■ **TASK**: Pull each line holding the word "value" from the data.

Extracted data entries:
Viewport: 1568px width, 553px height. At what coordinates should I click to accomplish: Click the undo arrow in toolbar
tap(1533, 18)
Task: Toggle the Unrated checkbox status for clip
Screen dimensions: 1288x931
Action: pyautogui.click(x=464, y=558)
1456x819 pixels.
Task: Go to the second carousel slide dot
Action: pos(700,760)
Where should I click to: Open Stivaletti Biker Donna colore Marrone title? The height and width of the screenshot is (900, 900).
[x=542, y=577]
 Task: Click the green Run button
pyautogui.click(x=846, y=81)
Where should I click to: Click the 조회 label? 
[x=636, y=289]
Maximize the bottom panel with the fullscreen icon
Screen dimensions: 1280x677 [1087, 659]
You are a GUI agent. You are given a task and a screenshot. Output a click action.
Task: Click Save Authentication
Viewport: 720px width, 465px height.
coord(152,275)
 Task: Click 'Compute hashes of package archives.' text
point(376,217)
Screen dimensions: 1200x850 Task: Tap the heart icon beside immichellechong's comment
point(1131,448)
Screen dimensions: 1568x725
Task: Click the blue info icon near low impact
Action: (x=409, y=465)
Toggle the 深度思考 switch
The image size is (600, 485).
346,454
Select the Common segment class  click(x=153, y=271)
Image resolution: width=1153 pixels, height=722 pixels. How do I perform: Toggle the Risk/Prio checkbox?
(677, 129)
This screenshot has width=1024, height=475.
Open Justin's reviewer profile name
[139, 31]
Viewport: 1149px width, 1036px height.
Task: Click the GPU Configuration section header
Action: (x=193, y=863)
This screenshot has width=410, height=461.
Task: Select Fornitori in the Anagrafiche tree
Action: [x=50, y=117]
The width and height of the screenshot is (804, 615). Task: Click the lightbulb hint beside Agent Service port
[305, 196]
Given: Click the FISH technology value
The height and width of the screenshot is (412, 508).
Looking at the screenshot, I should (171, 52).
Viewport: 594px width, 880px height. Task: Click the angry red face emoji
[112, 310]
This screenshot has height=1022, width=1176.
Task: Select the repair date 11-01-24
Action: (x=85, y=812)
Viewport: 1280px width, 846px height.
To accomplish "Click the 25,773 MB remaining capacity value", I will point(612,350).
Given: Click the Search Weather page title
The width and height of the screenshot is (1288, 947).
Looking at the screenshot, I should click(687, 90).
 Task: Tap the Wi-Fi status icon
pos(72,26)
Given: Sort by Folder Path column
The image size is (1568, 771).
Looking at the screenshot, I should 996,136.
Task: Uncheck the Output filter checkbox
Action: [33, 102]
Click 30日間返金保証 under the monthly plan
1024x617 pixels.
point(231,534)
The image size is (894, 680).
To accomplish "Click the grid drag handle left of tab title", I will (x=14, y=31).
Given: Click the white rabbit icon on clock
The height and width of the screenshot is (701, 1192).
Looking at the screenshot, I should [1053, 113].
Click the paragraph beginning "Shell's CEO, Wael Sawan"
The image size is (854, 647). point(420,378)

■ **RESPONSE**:
Given: Click the FISH technology value
To accomplish "Click the 25,773 MB remaining capacity value", I will point(612,350).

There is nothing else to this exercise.